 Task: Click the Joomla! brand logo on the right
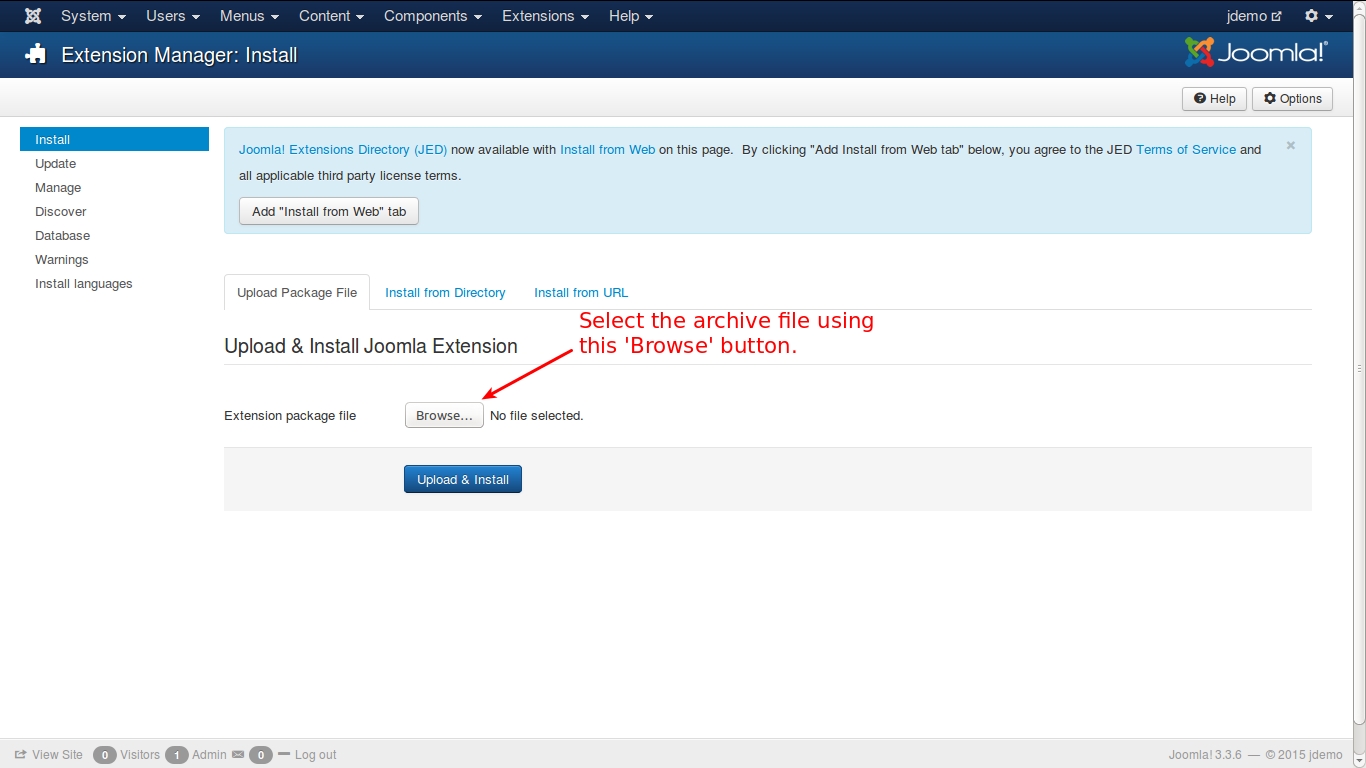1256,53
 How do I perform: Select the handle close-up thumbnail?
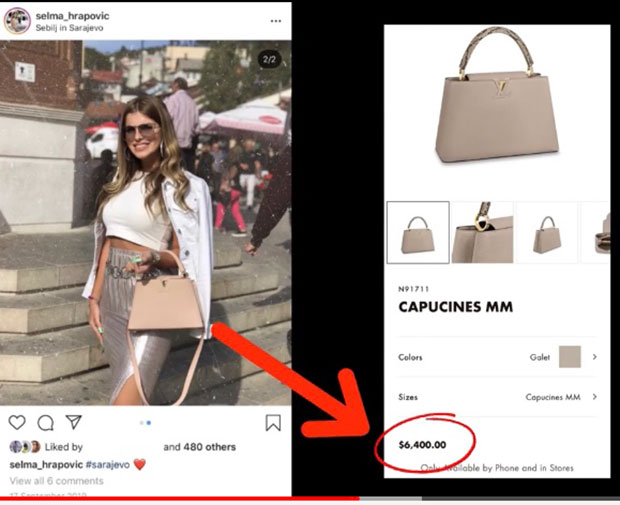(x=482, y=232)
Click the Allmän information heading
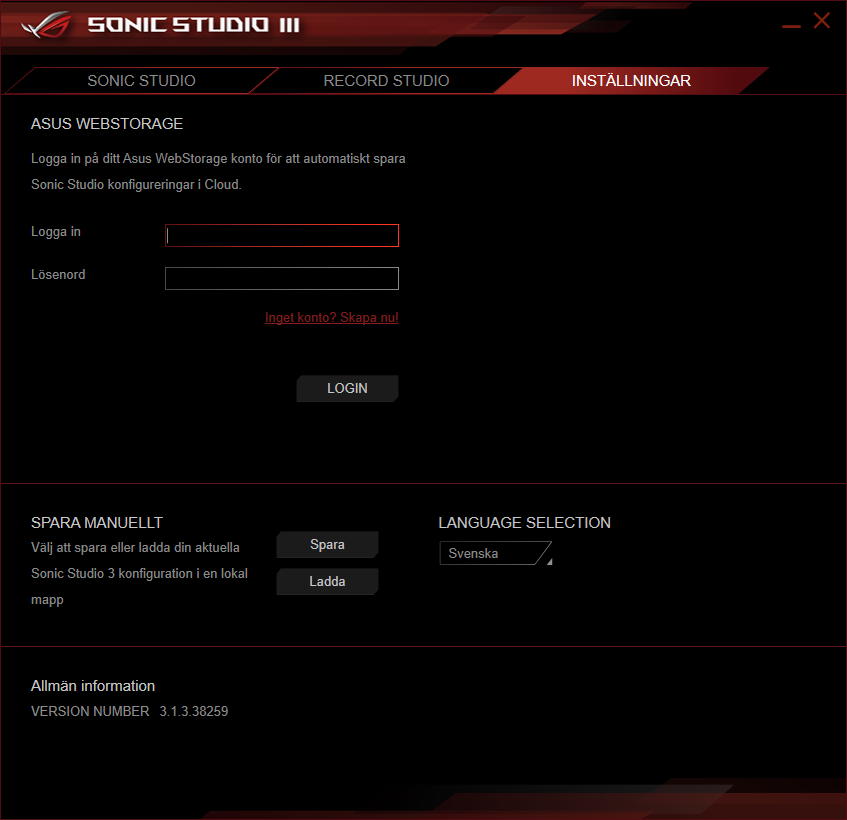Viewport: 847px width, 820px height. 93,686
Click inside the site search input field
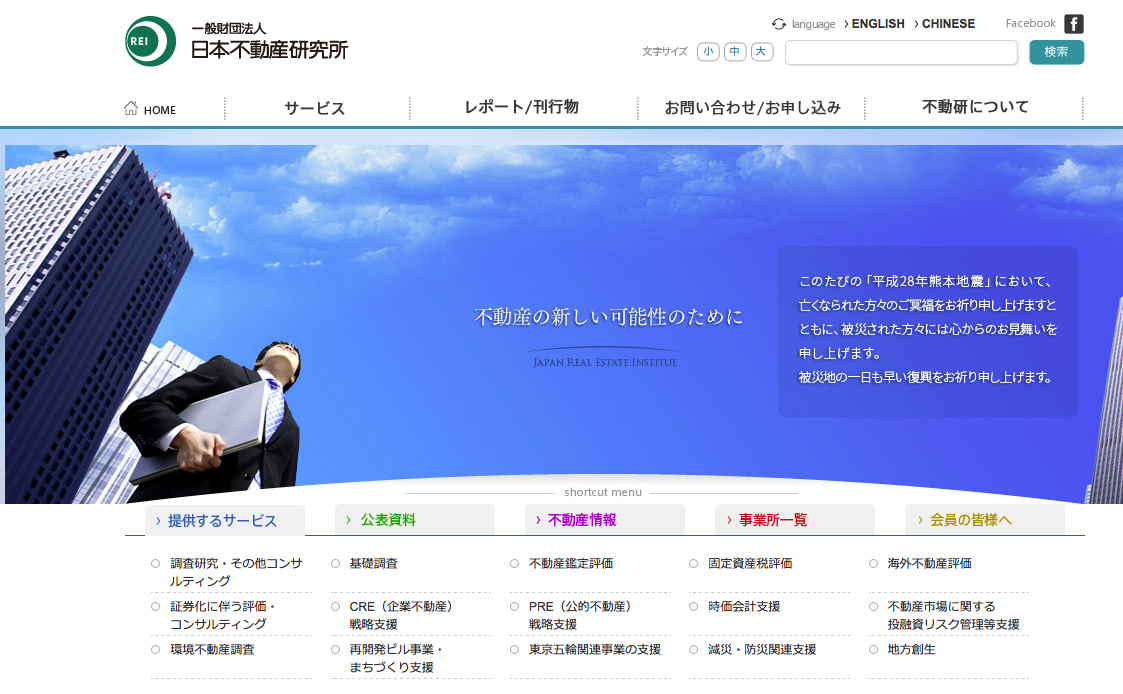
☆ ☆ ☆ ☆ ☆
Exercise brief -
Render the data above verbatim and without pictures.

Exercise result -
 Task: Click the Joomla! brand logo on the right
1256,53
 How do I perform: Select the handle close-up thumbnail?
(x=482, y=232)
Click the Allmän information heading
Viewport: 847px width, 820px height. 93,686
Click inside the site search input field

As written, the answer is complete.